In the data below, find the lines containing "banner" and say how many there are, nothing more.

○ ○ ○

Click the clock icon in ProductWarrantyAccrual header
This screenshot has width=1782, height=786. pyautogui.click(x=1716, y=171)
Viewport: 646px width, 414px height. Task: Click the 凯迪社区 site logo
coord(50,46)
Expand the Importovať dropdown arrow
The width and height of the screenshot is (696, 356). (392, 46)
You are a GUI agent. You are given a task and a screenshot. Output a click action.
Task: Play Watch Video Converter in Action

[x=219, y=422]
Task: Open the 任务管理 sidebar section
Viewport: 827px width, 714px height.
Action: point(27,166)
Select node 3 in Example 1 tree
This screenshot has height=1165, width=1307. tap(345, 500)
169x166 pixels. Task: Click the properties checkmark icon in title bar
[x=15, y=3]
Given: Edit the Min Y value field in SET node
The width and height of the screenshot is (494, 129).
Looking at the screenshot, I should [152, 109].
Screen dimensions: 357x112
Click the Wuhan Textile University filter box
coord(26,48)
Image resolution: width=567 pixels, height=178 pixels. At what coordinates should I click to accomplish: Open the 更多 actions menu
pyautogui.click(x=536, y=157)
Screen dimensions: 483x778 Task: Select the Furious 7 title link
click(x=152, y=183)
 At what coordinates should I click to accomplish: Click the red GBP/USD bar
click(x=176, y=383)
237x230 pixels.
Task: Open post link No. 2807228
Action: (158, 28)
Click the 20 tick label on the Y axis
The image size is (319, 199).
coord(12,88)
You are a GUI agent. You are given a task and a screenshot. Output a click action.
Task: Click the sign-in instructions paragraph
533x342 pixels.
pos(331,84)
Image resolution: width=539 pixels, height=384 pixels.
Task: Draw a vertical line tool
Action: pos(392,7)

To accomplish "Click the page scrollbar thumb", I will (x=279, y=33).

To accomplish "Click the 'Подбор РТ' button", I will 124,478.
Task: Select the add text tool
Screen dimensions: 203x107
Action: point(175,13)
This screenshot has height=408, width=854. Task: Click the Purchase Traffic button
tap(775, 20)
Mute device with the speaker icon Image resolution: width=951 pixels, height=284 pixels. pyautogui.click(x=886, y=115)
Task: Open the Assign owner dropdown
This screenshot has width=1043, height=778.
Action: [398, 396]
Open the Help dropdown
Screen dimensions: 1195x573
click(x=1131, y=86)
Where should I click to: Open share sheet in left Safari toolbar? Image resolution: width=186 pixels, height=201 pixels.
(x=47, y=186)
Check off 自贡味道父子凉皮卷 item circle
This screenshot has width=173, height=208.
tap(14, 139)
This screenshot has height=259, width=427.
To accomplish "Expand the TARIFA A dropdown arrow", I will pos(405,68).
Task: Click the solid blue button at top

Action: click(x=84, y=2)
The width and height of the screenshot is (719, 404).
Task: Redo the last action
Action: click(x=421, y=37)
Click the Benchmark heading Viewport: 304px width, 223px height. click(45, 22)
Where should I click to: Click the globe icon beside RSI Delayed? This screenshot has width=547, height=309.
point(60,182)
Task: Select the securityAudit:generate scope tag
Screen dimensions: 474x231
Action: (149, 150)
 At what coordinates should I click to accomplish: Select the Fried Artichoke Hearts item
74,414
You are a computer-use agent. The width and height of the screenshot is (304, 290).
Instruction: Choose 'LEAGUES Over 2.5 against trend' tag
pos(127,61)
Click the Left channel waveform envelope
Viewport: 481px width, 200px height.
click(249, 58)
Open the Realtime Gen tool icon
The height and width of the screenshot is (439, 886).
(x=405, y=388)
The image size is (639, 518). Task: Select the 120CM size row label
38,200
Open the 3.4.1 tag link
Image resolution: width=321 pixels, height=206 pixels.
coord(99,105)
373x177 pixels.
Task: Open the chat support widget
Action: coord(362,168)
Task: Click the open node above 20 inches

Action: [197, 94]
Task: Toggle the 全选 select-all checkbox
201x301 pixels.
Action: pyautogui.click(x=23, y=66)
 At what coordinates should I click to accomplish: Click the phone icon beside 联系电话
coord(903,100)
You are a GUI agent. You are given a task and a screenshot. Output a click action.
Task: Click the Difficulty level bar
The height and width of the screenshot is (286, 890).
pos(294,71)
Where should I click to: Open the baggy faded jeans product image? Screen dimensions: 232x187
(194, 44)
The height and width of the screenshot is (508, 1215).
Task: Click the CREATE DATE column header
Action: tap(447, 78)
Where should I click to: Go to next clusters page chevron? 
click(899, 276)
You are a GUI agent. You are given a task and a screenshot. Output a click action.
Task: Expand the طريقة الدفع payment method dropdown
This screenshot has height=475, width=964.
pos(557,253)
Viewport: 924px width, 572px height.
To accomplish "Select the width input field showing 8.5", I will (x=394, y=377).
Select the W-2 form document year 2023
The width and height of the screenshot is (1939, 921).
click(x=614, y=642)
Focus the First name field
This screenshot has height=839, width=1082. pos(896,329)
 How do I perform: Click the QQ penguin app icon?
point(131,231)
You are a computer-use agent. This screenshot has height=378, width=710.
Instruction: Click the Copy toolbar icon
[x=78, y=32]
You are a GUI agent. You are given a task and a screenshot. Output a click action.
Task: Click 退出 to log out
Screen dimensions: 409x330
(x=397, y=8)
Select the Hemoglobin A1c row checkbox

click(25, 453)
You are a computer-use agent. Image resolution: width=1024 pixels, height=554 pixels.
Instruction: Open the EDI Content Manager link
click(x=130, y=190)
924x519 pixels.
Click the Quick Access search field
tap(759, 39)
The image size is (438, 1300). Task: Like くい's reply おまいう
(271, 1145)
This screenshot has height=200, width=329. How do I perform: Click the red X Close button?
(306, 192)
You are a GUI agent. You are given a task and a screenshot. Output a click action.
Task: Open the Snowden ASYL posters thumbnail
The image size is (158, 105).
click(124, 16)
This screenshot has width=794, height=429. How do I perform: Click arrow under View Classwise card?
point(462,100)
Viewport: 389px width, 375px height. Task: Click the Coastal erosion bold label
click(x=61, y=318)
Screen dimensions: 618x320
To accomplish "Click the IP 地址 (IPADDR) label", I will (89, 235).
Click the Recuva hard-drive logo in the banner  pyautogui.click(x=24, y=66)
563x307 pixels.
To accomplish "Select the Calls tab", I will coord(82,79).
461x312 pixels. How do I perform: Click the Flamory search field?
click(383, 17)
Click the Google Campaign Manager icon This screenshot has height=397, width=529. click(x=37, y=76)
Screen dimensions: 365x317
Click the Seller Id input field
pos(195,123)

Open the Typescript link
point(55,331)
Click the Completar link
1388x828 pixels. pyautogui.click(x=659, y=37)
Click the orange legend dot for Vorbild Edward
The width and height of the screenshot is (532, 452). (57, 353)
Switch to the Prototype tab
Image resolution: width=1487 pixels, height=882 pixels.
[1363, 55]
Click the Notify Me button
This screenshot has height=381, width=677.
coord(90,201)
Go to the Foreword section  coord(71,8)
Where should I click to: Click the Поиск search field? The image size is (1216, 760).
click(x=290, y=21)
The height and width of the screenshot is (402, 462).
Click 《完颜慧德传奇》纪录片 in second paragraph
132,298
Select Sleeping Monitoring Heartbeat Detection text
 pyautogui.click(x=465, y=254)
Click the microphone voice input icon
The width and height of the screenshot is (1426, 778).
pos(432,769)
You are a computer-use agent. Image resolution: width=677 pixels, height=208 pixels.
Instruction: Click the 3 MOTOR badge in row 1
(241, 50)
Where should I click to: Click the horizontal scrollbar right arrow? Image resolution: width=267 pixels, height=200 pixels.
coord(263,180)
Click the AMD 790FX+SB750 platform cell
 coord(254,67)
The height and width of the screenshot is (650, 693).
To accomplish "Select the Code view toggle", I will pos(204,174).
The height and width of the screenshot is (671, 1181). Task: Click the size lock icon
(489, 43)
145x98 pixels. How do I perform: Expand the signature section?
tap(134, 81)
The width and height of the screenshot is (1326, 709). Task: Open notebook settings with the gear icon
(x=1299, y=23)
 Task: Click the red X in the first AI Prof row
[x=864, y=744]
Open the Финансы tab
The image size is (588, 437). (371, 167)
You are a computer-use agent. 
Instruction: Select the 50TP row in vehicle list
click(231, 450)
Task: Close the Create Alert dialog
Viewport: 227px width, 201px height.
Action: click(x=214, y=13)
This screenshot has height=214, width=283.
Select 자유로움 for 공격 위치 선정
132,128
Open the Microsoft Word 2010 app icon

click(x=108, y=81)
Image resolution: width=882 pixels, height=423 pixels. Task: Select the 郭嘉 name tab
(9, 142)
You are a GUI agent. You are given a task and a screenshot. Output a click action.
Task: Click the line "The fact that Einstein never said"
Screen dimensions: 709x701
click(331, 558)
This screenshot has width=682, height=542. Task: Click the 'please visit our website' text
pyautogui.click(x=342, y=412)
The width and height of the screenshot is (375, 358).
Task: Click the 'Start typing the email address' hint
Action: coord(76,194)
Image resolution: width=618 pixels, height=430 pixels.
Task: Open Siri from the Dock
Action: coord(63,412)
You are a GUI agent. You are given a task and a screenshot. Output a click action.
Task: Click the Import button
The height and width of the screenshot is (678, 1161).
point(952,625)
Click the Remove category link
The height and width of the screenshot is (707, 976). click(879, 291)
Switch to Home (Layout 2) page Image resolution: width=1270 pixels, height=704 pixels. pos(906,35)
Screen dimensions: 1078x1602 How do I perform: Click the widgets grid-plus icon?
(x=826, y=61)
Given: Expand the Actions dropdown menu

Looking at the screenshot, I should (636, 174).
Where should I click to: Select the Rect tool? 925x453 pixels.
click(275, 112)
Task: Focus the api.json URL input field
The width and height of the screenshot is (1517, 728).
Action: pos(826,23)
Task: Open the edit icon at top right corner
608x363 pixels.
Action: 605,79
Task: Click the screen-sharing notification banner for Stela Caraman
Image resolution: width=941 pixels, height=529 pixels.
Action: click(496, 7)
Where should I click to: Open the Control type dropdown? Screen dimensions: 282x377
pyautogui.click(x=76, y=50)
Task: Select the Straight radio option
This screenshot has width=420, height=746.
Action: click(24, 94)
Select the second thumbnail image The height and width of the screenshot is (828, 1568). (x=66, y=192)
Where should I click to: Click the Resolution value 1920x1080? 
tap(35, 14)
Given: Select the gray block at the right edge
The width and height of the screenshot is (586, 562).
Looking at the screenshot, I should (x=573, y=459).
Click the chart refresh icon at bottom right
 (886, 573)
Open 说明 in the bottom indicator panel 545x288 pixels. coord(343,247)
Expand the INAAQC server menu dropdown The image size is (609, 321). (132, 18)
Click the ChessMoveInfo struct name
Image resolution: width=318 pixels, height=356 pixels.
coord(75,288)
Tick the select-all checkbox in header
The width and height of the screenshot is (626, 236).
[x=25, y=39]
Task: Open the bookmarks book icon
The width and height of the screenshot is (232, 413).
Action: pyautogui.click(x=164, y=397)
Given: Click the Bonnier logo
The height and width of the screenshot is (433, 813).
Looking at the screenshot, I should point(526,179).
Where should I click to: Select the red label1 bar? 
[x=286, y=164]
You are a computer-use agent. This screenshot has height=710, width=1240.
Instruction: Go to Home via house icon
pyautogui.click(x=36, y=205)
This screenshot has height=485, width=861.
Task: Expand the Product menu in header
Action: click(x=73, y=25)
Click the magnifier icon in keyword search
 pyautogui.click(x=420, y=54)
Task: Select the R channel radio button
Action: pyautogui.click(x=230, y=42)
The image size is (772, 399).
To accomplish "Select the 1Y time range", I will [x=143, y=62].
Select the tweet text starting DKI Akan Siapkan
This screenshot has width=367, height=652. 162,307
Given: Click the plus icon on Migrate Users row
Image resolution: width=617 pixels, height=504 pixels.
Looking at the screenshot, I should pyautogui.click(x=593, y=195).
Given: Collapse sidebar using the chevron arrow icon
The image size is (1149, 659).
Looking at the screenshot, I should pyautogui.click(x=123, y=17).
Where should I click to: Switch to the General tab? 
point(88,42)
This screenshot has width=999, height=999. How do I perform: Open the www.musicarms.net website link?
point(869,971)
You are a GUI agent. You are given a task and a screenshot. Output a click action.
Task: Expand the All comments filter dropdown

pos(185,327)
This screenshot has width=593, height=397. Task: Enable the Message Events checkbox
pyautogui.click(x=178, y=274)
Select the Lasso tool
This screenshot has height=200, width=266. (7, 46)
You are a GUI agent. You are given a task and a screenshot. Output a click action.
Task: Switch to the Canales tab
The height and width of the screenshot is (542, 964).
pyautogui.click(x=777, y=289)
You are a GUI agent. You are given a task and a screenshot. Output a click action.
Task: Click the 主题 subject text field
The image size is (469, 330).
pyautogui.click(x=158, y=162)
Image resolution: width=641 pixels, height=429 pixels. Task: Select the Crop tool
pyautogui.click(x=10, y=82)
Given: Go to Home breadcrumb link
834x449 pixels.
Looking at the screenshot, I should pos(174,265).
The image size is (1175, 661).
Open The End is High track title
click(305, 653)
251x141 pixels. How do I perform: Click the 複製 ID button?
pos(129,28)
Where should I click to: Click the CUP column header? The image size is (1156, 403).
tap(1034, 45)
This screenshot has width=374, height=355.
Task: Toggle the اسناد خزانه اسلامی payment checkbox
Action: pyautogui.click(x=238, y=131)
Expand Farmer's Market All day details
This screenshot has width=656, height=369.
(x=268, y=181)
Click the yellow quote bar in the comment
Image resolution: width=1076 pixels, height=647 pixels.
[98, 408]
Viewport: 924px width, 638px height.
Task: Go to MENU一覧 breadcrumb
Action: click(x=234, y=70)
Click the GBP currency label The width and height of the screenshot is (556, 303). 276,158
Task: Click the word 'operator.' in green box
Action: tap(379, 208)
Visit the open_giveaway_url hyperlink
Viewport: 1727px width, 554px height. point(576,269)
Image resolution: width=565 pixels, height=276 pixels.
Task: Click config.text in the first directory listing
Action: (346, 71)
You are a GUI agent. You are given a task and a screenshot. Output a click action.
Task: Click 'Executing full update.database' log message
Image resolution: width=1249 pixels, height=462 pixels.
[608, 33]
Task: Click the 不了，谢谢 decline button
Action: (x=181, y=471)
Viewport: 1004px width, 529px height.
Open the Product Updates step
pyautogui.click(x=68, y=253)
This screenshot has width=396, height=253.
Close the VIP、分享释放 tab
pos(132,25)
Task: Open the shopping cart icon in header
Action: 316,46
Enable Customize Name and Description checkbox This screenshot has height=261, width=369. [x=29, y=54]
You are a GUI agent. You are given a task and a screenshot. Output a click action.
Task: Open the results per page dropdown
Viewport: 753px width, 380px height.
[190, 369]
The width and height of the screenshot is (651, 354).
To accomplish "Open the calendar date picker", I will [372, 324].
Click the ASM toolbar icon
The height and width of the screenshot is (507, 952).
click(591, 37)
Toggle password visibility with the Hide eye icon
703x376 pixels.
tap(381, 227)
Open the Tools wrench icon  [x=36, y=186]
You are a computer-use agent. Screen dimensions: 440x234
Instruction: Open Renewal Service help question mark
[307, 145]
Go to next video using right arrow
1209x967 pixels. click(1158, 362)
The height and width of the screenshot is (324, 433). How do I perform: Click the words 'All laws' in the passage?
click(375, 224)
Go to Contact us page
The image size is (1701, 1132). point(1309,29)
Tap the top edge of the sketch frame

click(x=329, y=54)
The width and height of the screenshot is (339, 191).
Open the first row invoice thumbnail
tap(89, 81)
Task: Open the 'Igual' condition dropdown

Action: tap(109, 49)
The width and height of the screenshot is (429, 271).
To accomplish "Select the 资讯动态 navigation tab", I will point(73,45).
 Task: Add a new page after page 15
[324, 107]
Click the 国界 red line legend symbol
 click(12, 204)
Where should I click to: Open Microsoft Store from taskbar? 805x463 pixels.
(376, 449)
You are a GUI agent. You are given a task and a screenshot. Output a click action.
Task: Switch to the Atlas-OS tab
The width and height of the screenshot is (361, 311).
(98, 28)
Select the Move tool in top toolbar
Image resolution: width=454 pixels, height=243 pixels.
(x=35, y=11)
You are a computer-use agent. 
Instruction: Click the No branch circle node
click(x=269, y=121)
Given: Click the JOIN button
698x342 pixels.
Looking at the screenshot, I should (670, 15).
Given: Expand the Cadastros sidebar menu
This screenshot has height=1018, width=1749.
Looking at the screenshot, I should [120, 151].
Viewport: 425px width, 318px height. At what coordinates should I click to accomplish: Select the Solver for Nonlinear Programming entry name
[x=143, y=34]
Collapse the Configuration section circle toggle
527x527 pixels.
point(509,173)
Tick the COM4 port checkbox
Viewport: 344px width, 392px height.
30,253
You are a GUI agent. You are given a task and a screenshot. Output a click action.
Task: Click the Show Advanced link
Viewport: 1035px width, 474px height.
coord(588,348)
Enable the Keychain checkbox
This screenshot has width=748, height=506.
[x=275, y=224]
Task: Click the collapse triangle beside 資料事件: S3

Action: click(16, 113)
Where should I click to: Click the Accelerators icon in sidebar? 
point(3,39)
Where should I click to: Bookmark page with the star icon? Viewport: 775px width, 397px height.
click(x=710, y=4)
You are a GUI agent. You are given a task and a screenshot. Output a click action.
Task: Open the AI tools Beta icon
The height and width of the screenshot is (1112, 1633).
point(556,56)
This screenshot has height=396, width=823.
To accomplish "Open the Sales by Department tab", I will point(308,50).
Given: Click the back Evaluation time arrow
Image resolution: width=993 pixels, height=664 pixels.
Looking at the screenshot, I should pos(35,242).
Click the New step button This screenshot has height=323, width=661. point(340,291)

○ ○ ○

■ WRITTEN RESPONSE
2